Government has failed to solve Nevada’s housing problems

Victor Joecks

Ronald Reagan once quipped that the nine most terrifying words in the English language are, “I’m from the government and I’m here to help.”

In no other area over the last five years has Nevada government tried to be of more “help” than in its attempts to deal with Nevada’s housing problems. But just as President Reagan and his audiences recognized, such “help” regularly makes things worse.

In this instance, the politicians have only postponed the recovery in Nevada’s housing market.

The state legislature’s latest attempt to mitigate the effects of the inevitable bursting of the housing bubble is Senate Bill 321, the so-called “Homeowner’s Bill of Rights.” Sponsored by Sen. Justin Jones, it took effect earlier this month.

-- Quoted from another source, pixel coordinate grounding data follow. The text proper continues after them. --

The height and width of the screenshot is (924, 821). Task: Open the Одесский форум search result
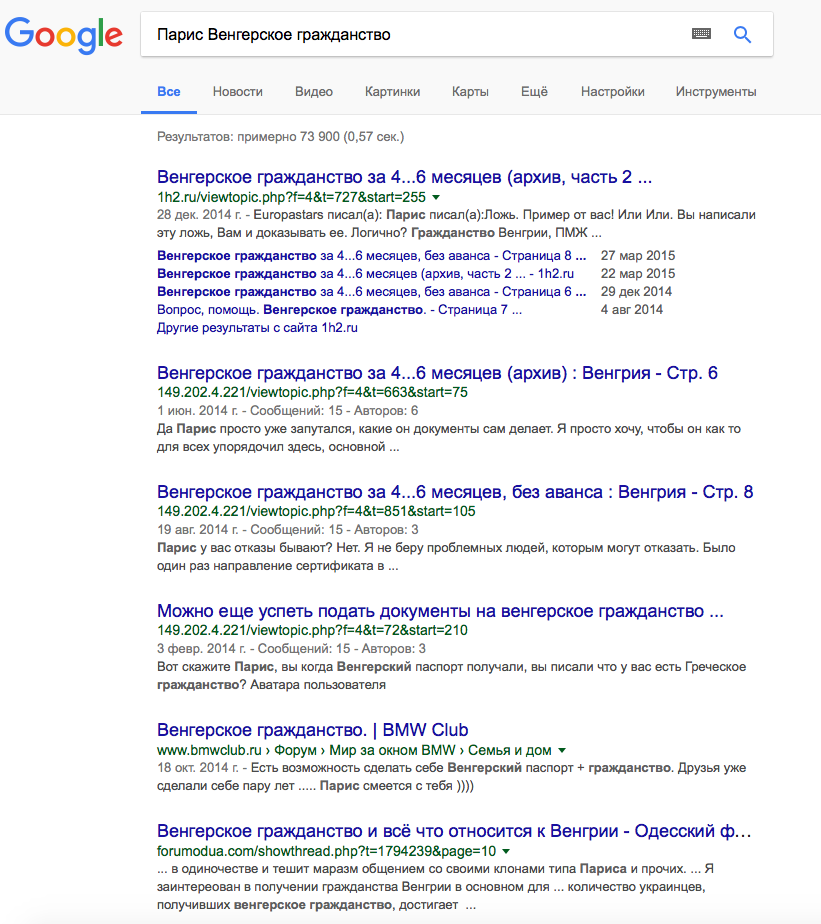[x=454, y=832]
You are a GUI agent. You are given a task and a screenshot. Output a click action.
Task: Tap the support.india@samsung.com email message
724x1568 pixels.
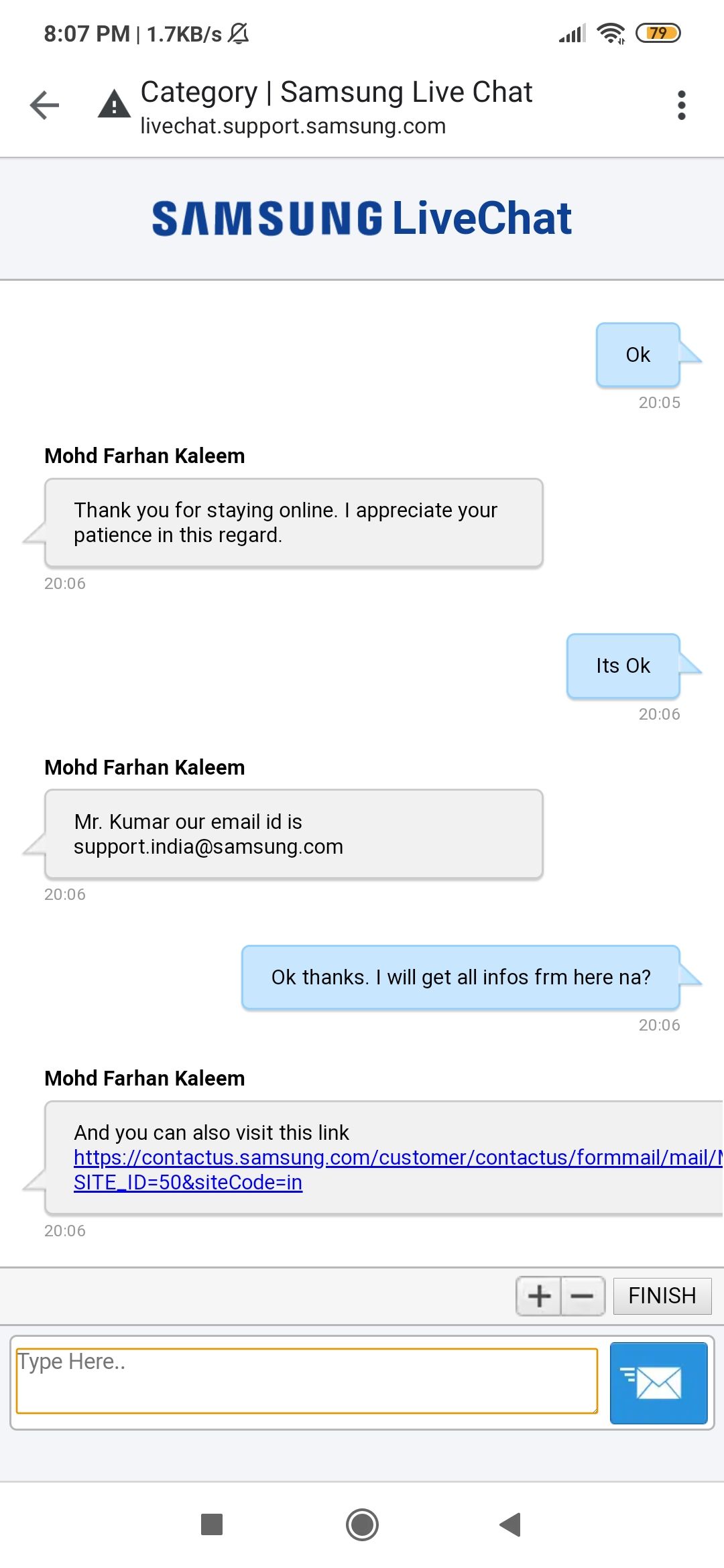[x=294, y=834]
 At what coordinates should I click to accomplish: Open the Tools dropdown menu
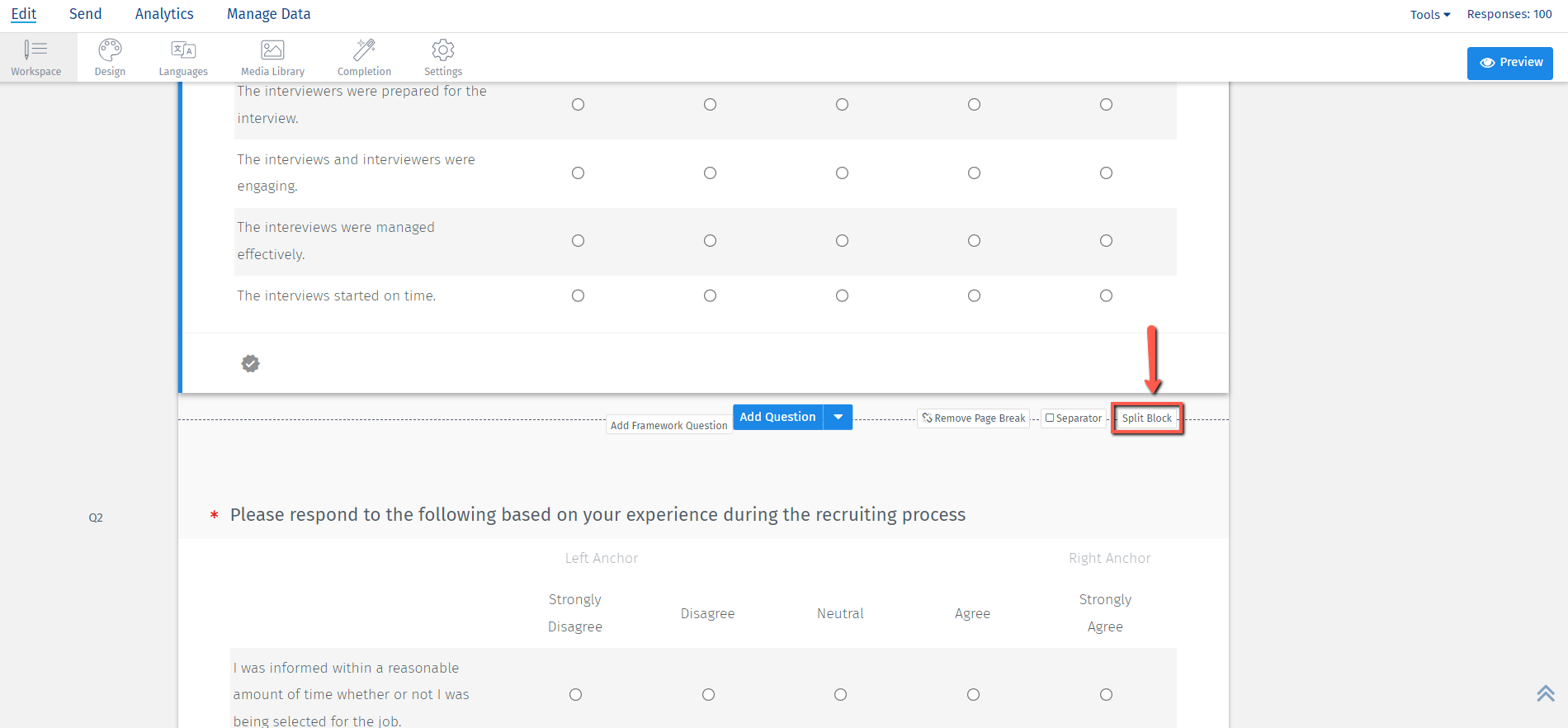tap(1429, 15)
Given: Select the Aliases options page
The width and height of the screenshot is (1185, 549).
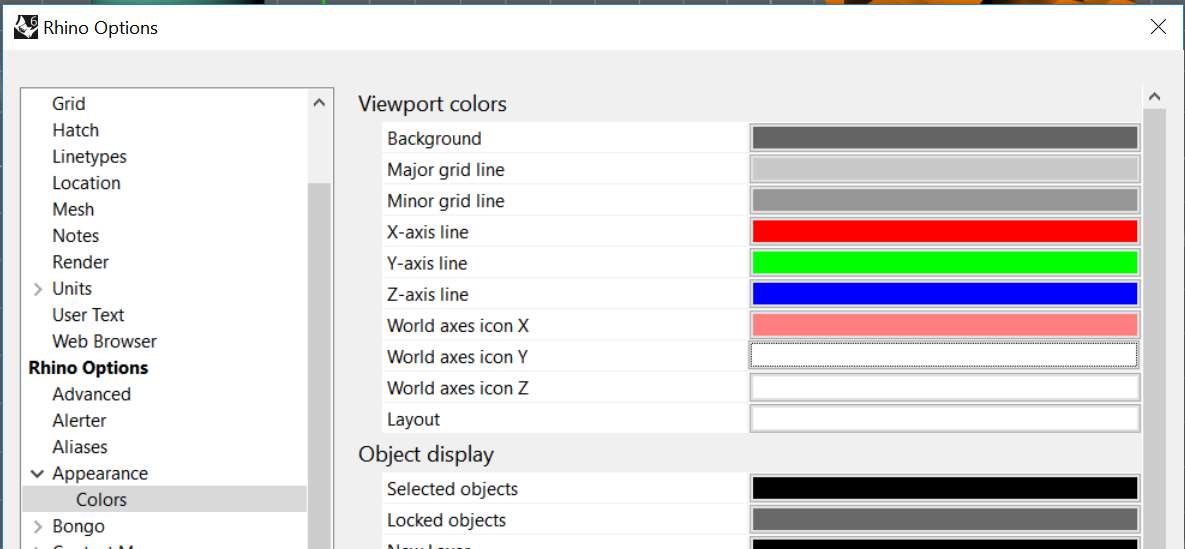Looking at the screenshot, I should (80, 447).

SB 321 is Carson City’s third attempt to “help” borrowers facing foreclosure, and, like the others, it imposed several new requirements on banks that will lengthen the foreclosure process.

This new attempt follows the constitutionally conflicted Foreclosure Mediation Program instituted in 2009 and 2011’s passage of AB 284. That bill made foreclosure paperwork errors a category C felony. Even lawmakers belatedly realized that with AB 284 they’d produced a number of negative consequences, and so, earlier this year, they modified the law during the 2013 session.

Unfortunately, each of these laws has only prolonged the misery in Nevada’s housing sector.

Unsurprisingly, lenders rushed through as many notice-of-default filings as possible before SB 321 took effect Oct. 1. The Las Vegas Review-Journal reported that on the last two business days before SB 321 kicked in, 1,374 notices of default were filed in Clark County, compared to 1,149 in the entire month of August. In total, 3,761 NODs were filed in September, the highest number since just before AB 284 took effect in October 2011.

On the first two days after SB 321 went into effect, however, just 32 Clark County default notices were filed.

These government-imposed delays, however, do not genuinely help the delinquent mortgage holders. Economists have found similar laws actually decrease the likelihood a borrower will “cure” his or her mortgage problems.

In November 2011, three Federal Reserve economists examined a Massachusetts law that stopped the clock on foreclosures for 90 days in an attempt to help borrowers catch up on their payments or obtain a mortgage modification.

The economists found that:

[T]he right-to-cure policy that Massachusetts implemented in 2008 had no impact on borrowers’ ability to cure their mortgage defaults or obtain mortgage modifications. In fact, in some specifications, there is a small and marginally significant decline in cure probabilities at the earliest stage examined, three months after the borrower became seriously delinquent.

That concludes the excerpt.